On our way back along the boardwalk, we saw a hippo by the boardwalk, elephants, a genet (a small cat-like animal) and an African Scops Owl. I should mention that on the way here from the airport we added some new mammals - the Southern Lechwe, and Topi - both are species of antelope - as well as giraffe, zebra, elephant, etc.
It took us three flights to get here but only two planes. The first was small and uncomfortable - no earplugs or water provided. Thank heavens we each had a bottle with us. We landed at Maun and had to go through security again despite being on a chartered aircraft. The next leg of the trip had a stop but we didn't get off the plane until we reached Vumbura Plains Camp.
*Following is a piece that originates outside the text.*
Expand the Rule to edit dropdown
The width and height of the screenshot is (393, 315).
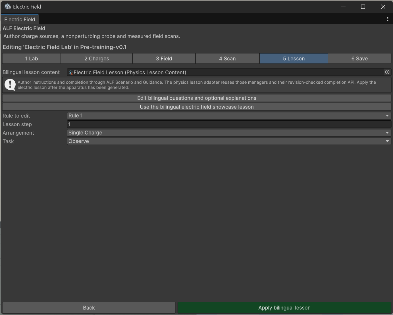click(x=229, y=116)
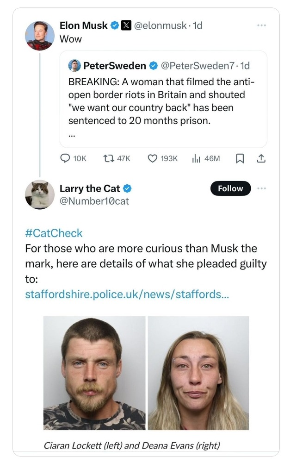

This is what $5,000 a night gets you - pure unadulterated luxury. Glen was blown away. I hope the pictures I took do it justice. We have an indoor and outdoor shower, a toilet room with a view. Almost half of the room is bathroom. We have a huge closet and storage area. We'd never begin to fill it with the contents of our bags. There is a living room to die for and the beds look extremely comfortable. Norma keeps saying: I can't believe it, I can't believe it. We have our own private plunge pool and a huge outdoor area. We have a fully stocked bar and if anything is missing, we just order it. The bar has top-of-the-line brands Grey Goose, Hendricks, Johnny Walker Black to name but a few. - and is open 24 hours a day 7 days a week. There is only one room like ours which has its own guide room right across the way. It is nice but nothing like ours, apparently - a bit more rustic according to Glen. Ask us if we are sad that our original camp was changed and we were forced to upgrade to this one!
Our private driver/guide is G - another name like TK - only initials. He will take us on our game drives in our own vehicle and our boat trips in our own boat. This is essential for us because we are always stopping for birds in addition to the animals. We would drive other guests mad and vice versa. We are even allowed to take night drives here.
After trying out the outdoor shower and unpacking, sorting out our laundry, etc., we met Glen at 6:00 for a walk around the camp to do a bit of birding before dinner. We are staying in the south camp of Vumbura Plains and we are connected to the north camp (each with 6 cabins) by a 1.6 kilometre raised boardwalk which we must stay on and not venture off. The reason for this is because there are animals like elephants munching on the vegetation not 3 feet away from us! We added quite a few more birds to our bird list on the drive to the camp and during our before-dinner walk. We finished up at the bar for our Sundowners and to do our lists before dinner. We sat outside on the main deck with only lantern light - lots of ambiance but unfortunately, Norma was blinded by the glare and I was just blind. We figured out a way to solve Norma's problem and I found I saw better if I took my glasses off. It must be the transition lenses in my glasses.
The drive to the camp was an adventure in itself. The roads are very sandy and difficult for the heavy safari vehicles to drive through as they sink in. They are deeply rutted but it doesn't seem to make the driving any easier. Then you come to sections where the road completely disappears in deep water - sometimes as high or higher than the steps into the vehicle. It is like being in one of those amphibious cars where the vehicle becomes a boat. I have some pictures which I'll post so you can see what I mean.
Dinner was delicious - a baked Brie as a starter, followed by Hoisin duck and a lovely sabayon for dessert. We retired to our room for an Amarula before bed.
On our way back along the boardwalk, we saw a hippo by the boardwalk, elephants, a genet (a small cat-like animal) and an African Scops Owl. I should mention that on the way here from the airport we added some new mammals - the Southern Lechwe, and Topi - both are species of antelope - as well as giraffe, zebra, elephant, etc.